-- Task to complete --
From the records, return each line that has the word "element" in it.

-- Supplied entries --
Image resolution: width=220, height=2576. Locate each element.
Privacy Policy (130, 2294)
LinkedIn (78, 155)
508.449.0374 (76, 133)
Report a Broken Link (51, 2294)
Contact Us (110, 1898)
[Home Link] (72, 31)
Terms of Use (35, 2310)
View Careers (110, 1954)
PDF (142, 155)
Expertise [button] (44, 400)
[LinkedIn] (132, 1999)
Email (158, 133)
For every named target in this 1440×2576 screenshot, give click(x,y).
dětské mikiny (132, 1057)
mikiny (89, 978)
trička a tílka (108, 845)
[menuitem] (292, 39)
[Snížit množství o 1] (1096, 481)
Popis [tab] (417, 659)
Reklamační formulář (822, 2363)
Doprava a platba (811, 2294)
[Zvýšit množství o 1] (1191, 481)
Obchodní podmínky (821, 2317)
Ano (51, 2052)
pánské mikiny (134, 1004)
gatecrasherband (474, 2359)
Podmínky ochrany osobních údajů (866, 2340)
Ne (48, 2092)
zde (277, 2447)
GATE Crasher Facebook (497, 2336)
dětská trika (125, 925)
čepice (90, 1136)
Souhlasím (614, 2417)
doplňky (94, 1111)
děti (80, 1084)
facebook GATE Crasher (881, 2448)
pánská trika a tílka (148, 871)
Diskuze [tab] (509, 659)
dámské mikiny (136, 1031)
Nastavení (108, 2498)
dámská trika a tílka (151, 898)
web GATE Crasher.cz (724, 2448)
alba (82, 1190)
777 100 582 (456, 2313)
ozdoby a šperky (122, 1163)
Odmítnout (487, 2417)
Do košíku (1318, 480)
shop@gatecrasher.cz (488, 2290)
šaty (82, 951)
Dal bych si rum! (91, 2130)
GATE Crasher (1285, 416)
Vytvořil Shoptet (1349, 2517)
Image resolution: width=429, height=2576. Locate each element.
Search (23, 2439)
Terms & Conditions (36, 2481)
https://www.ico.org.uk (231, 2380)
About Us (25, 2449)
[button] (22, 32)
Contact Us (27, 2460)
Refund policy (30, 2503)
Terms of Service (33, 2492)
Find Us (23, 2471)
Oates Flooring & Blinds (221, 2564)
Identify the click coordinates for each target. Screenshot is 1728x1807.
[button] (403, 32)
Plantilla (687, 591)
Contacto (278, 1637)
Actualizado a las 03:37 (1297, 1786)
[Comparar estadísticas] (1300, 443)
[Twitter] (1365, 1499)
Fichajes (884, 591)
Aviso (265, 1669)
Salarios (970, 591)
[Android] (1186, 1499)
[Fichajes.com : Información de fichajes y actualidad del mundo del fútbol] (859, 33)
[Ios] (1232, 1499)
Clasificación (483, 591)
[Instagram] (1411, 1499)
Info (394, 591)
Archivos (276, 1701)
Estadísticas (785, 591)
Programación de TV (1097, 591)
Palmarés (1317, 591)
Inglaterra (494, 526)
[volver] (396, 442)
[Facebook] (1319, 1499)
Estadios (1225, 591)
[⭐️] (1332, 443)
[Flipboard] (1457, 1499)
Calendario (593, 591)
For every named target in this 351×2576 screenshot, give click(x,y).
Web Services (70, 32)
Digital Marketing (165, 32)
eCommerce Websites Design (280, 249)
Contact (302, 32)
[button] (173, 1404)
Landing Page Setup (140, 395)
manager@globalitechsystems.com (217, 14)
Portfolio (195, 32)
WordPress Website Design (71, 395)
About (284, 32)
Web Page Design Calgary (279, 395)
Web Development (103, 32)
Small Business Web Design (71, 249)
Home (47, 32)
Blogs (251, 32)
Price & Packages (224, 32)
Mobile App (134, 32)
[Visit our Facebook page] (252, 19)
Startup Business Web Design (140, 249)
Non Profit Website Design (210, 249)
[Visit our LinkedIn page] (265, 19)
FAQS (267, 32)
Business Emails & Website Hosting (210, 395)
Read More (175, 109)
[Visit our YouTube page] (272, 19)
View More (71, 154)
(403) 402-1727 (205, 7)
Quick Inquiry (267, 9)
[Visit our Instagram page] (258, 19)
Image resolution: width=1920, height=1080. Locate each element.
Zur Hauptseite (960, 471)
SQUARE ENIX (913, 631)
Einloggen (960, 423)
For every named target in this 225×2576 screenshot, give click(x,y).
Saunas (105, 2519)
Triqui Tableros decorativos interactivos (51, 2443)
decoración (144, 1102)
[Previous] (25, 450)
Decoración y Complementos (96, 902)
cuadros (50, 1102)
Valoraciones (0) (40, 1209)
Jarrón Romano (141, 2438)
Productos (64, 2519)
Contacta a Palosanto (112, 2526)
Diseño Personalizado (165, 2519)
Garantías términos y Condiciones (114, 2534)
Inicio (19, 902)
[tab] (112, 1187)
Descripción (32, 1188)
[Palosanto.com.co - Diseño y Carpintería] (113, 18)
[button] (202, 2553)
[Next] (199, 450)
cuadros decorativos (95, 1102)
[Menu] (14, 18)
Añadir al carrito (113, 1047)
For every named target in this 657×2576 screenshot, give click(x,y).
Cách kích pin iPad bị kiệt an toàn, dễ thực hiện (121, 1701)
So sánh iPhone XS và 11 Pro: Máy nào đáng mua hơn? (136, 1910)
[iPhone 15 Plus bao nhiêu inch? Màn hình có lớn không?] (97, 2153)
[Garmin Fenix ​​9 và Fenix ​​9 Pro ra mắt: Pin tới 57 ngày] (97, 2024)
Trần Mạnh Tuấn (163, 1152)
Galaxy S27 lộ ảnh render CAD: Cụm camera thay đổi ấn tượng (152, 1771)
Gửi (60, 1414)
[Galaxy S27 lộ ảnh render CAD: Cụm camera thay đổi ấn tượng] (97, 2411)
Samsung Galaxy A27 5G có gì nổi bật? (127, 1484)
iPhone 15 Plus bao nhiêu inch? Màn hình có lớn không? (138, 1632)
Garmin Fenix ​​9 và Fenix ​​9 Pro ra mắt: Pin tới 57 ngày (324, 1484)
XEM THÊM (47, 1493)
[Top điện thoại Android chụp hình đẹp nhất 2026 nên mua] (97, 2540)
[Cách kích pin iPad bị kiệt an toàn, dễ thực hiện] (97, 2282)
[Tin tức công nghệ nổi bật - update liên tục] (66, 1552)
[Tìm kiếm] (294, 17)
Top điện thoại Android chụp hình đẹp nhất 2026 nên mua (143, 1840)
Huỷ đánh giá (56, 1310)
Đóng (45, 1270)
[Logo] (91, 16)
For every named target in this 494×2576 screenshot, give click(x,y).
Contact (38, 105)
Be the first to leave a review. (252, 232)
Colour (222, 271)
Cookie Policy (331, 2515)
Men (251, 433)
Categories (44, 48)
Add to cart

-- Written answer --
Image resolution: width=220, height=2576. Locate each element.
Image resolution: width=429, height=2576. Locate each element.
Image resolution: width=1920, height=1080. Locate each element.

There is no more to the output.